__How to complete this task__: Set down all of the records below exactly, please, omitting the images.

Records from a collection
►

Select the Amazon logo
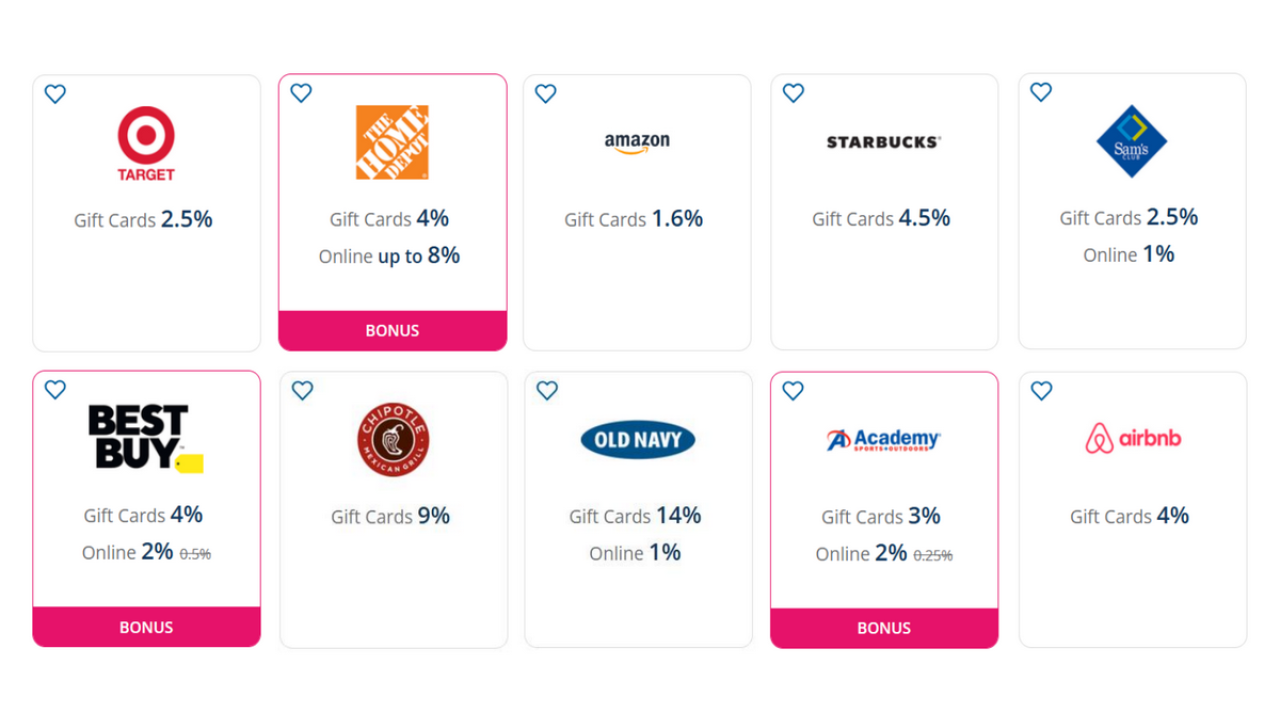 tap(637, 143)
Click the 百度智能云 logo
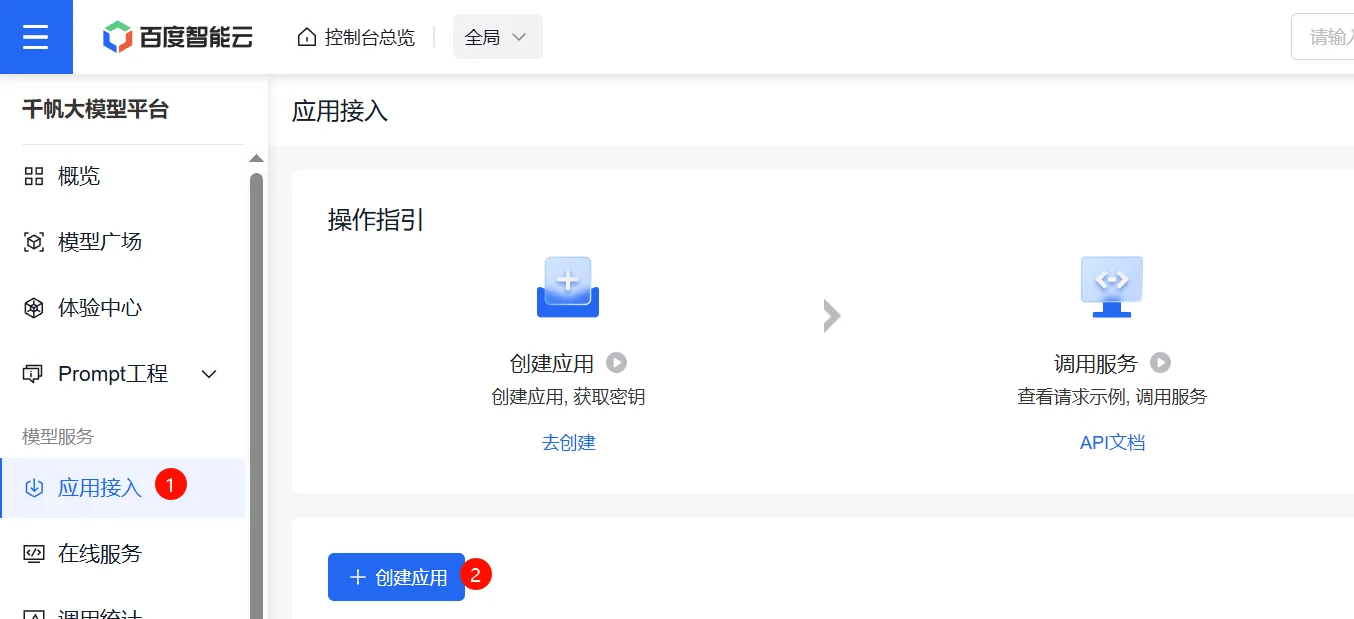 tap(178, 36)
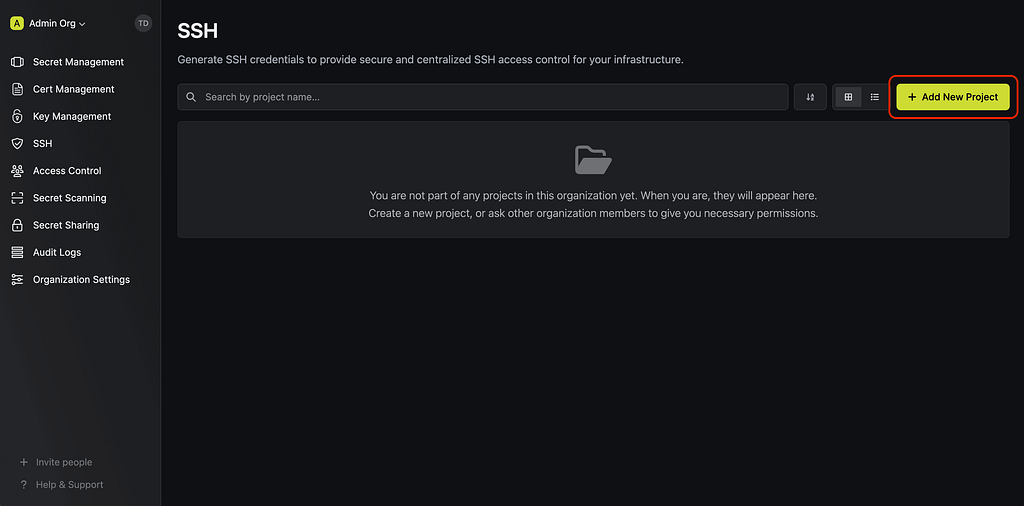Click the Access Control people icon
The image size is (1024, 506).
point(18,171)
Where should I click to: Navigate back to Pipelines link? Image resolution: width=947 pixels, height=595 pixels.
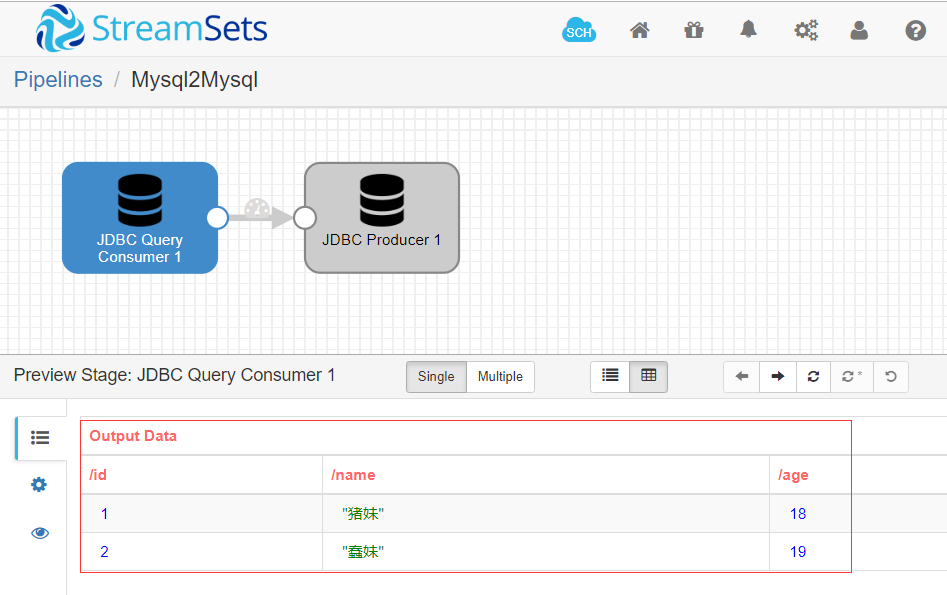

◄

__Your solution__:
Select the Amazon logo
 tap(637, 143)
Click the 百度智能云 logo
 tap(178, 36)
Click the Access Control people icon
The image size is (1024, 506).
point(18,171)
Where should I click to: Navigate back to Pipelines link? Image resolution: width=947 pixels, height=595 pixels.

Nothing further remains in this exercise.